--- TASK DESCRIPTION ---
Repeat the listing word for word. No pictures belong in the copy.
(Beginning of GIVEN RECORDS)
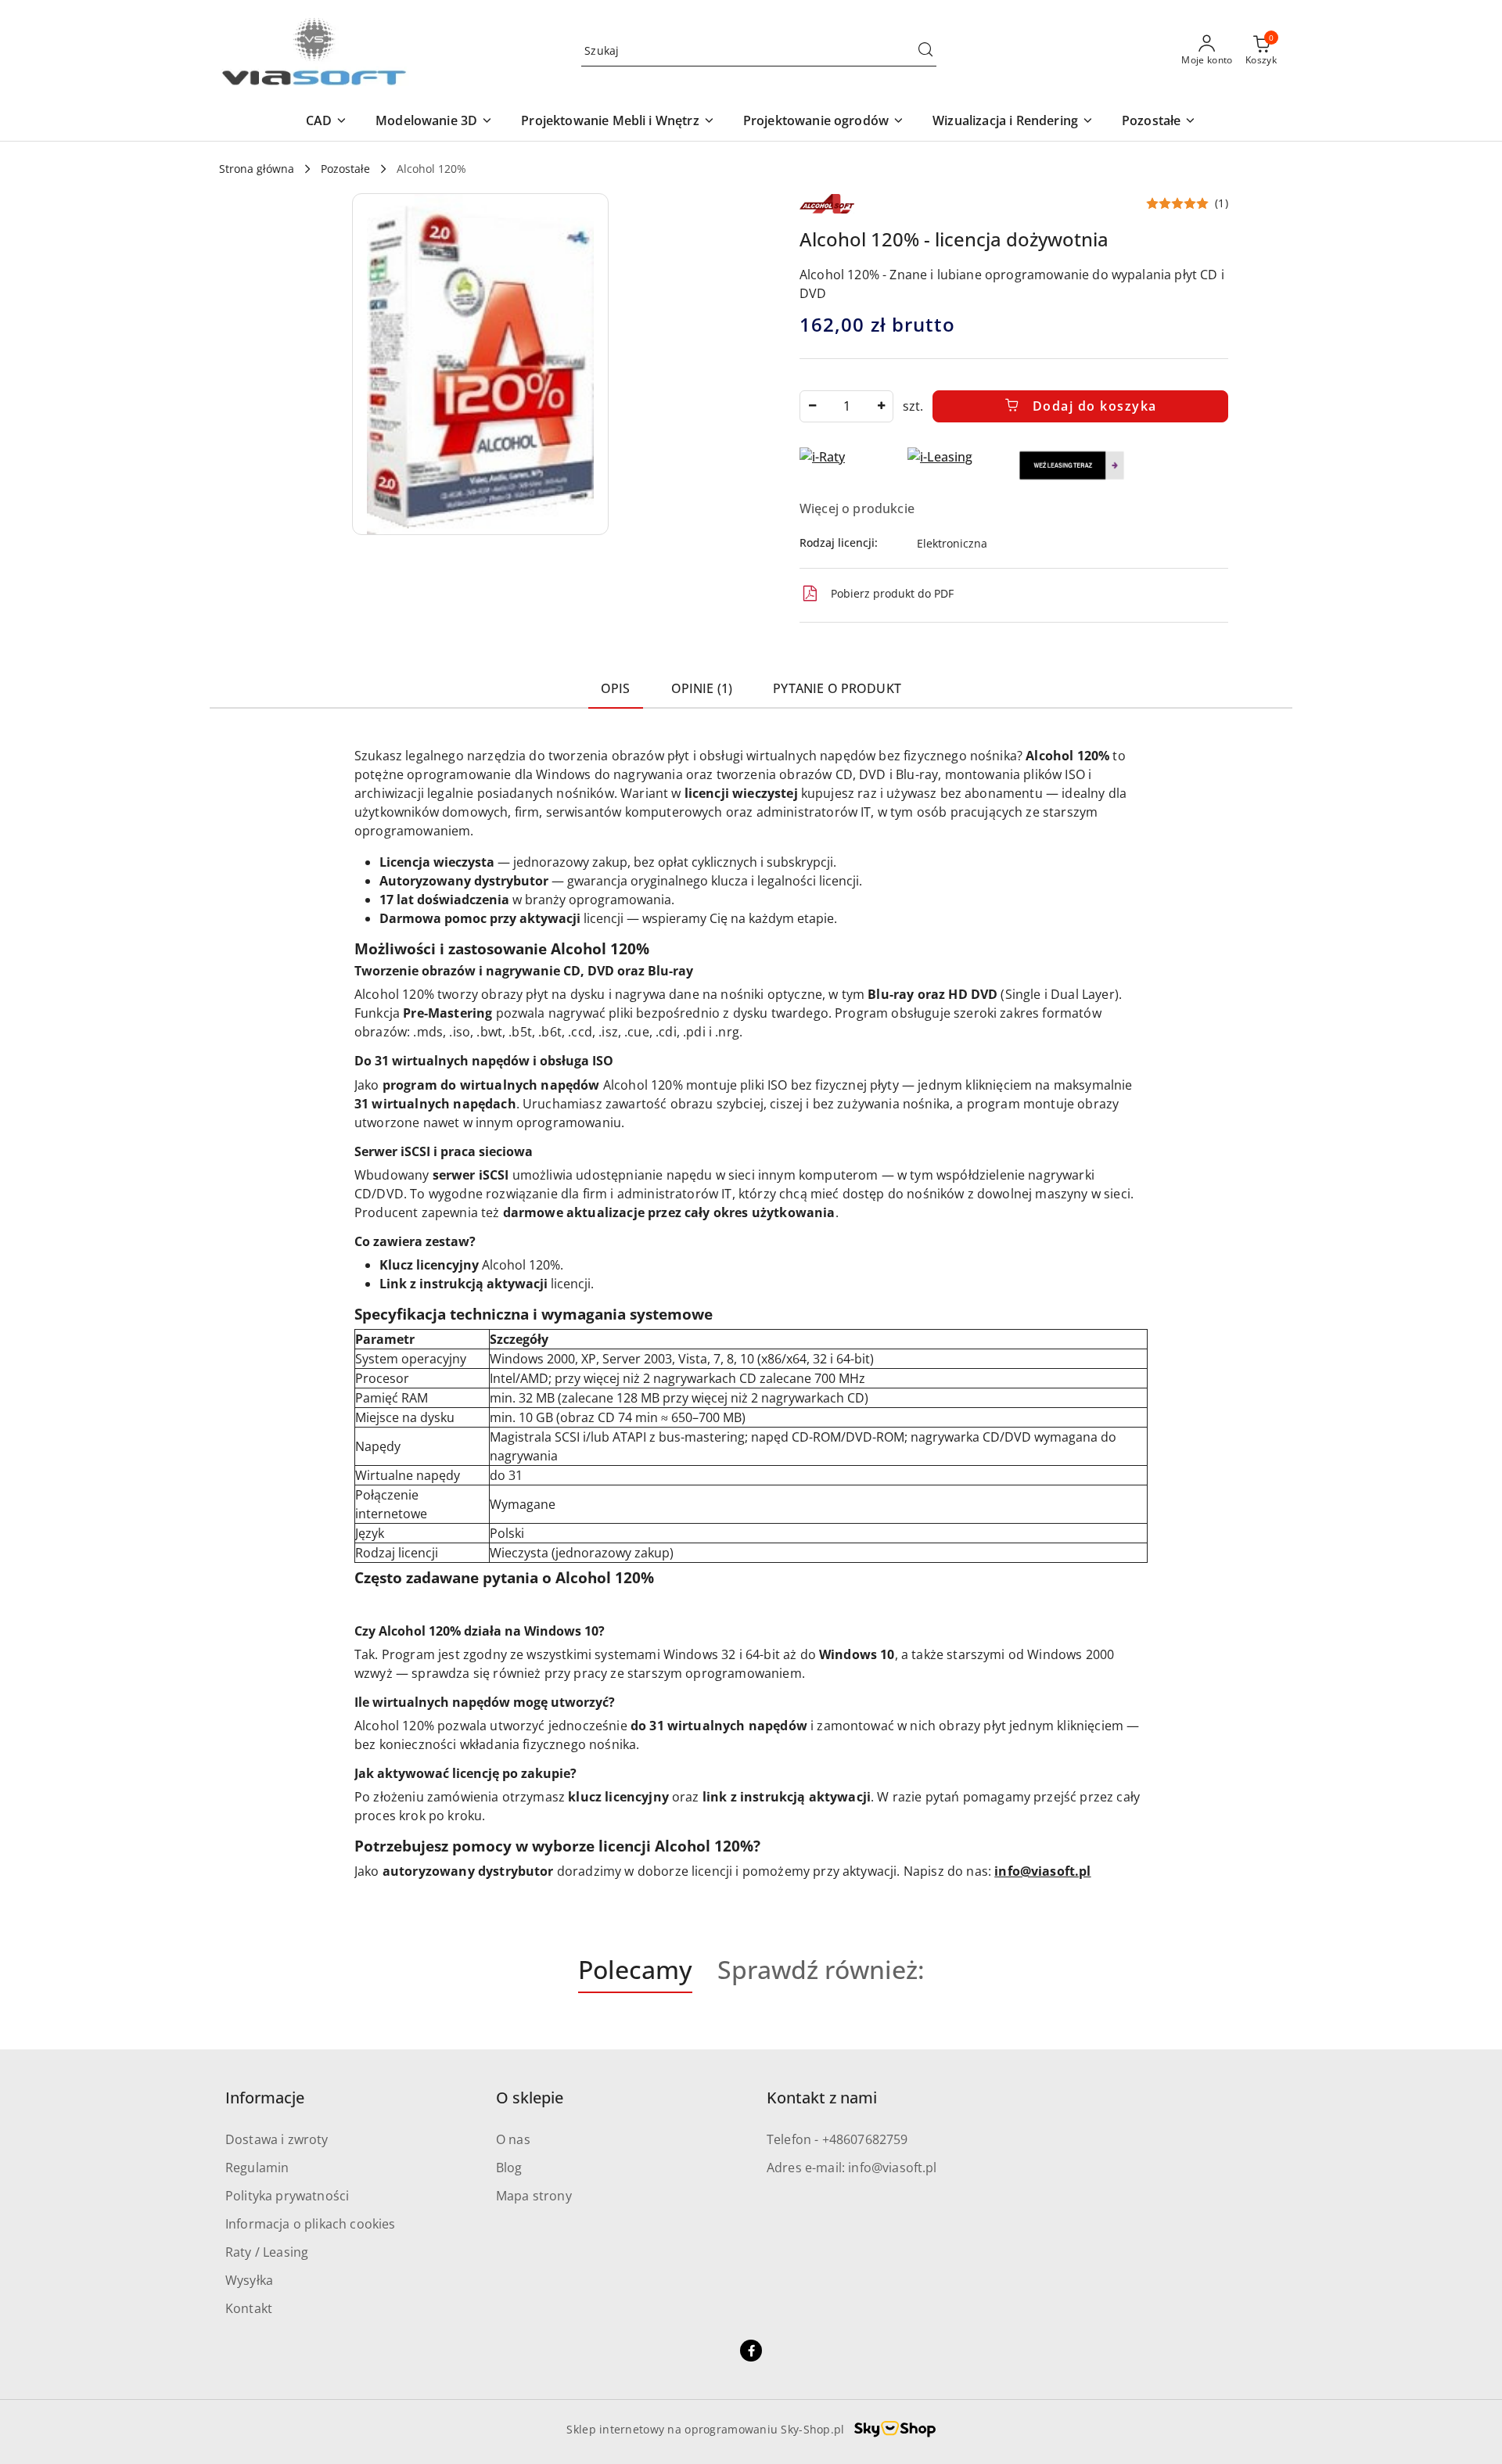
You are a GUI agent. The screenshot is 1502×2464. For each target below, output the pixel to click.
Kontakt (248, 2308)
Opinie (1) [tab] (702, 688)
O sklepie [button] (529, 2097)
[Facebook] (751, 2351)
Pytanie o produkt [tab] (837, 688)
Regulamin (257, 2167)
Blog (509, 2167)
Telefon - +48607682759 (837, 2139)
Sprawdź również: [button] (821, 1969)
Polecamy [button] (635, 1969)
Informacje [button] (264, 2097)
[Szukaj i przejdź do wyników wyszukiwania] (925, 51)
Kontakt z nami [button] (822, 2097)
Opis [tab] (616, 688)
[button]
(End of GIVEN RECORDS)
--- ANSWER FOR THE TASK ---
You are a GUI agent. The screenshot is 1502×2464. For each target below, output the pixel to click.
Kontakt (248, 2308)
Opinie (1) [tab] (702, 688)
O sklepie [button] (529, 2097)
[Facebook] (751, 2351)
Pytanie o produkt [tab] (837, 688)
Regulamin (257, 2167)
Blog (509, 2167)
Telefon - +48607682759 (837, 2139)
Sprawdź również: [button] (821, 1969)
Polecamy [button] (635, 1969)
Informacje [button] (264, 2097)
[Szukaj i przejdź do wyników wyszukiwania] (925, 51)
Kontakt z nami [button] (822, 2097)
Opis [tab] (616, 688)
[button]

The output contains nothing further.